Black walls are dramatic, but they're only as good as what you put against them. The mistake people make is keeping everything in the same dark register — you end up with a cave. Black wants contrast and warmth to actually sing.
Start with your relief colour. A bright off-white reads almost luminous against black, and the higher the LRV the more it pops. Paint & Paper Library Sand I at LRV 95.4 is about as clean and bright as you'll get — gorgeous on ceilings, trim and adjacent walls to give the eye somewhere to rest. Dulux Moon Shimmer at LRV 92.3 does the same job with a touch more softness, which suits north-facing rooms where a stark white can feel cold.

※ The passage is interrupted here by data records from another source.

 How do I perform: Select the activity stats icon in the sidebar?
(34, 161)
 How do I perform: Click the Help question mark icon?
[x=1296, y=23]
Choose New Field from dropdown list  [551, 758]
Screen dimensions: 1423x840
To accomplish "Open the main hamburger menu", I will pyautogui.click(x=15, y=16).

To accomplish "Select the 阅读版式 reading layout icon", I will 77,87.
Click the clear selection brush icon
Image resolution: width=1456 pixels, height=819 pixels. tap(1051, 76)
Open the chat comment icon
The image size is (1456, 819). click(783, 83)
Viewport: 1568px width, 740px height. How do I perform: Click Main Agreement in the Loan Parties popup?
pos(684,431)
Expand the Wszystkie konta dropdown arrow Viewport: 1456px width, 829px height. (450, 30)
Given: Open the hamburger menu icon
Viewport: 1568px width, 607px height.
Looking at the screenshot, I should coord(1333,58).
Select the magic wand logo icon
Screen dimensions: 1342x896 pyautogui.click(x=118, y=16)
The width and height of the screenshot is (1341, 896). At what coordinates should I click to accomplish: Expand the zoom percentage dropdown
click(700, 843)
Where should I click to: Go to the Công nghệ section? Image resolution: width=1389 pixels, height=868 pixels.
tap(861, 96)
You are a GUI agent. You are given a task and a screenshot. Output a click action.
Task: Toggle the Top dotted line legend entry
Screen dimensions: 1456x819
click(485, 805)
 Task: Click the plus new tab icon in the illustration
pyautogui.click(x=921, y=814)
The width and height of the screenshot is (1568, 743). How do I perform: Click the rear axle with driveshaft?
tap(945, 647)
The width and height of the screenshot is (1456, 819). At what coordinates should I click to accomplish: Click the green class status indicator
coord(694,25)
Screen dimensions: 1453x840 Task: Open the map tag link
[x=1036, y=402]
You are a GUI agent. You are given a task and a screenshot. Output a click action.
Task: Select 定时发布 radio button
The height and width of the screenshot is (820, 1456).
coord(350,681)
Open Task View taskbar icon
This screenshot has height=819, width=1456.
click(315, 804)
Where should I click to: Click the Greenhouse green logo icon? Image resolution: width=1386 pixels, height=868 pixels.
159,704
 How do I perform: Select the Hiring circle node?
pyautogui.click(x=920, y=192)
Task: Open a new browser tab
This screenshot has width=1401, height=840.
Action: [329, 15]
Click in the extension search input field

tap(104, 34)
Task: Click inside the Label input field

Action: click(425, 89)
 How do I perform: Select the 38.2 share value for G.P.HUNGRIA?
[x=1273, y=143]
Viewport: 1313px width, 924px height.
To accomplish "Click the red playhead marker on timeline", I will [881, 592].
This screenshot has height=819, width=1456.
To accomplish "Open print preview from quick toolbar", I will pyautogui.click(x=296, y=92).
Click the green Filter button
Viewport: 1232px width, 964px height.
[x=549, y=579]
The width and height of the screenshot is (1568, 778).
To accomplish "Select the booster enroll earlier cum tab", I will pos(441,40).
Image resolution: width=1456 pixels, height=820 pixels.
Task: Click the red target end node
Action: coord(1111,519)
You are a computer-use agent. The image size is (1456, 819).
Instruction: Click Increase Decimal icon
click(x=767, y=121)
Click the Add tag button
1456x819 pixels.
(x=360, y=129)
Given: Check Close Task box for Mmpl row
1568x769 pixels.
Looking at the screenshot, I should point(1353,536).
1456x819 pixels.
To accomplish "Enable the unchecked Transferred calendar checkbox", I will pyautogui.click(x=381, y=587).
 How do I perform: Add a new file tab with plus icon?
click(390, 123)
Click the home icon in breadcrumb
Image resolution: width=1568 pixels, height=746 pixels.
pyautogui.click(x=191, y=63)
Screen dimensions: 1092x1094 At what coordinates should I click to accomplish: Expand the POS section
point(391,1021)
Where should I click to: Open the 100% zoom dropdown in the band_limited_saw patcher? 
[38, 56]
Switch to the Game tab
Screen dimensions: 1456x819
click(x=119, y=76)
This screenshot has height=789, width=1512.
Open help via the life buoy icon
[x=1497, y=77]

Next, give it a mid-tone to break the binary. Mylands Alderman No.60 at LRV 58.8 is a lovely muted green-grey that sits beautifully alongside black — think panelling, a chimney breast detail, or a piece of furniture. It stops the scheme feeling like a black-and-white photograph and adds a grown-up, layered feel.
Now the bit that actually makes black work: texture and metal. Brass and aged gold are the classic partners — picture frames, lighting, hardware. Warm timber (oak, walnut) and leather pull the warmth up. Without these, black just absorbs light and looks heavy.
"But what about colour?" — black is the ultimate backdrop, so it'll take almost anything bold. Deep reds, ochre yellows and forest greens all look rich against it. Just keep them as accents in soft furnishings rather than competing on the walls.
Practical advice: black eats light, so factor in proper layered lighting — wall lights and lamps, not just a single overhead. And test your black on more than one wall, because a true black and a near-black charcoal behave very differently depending on the light. Mate, paint a big board and live with it a couple of days before you commit.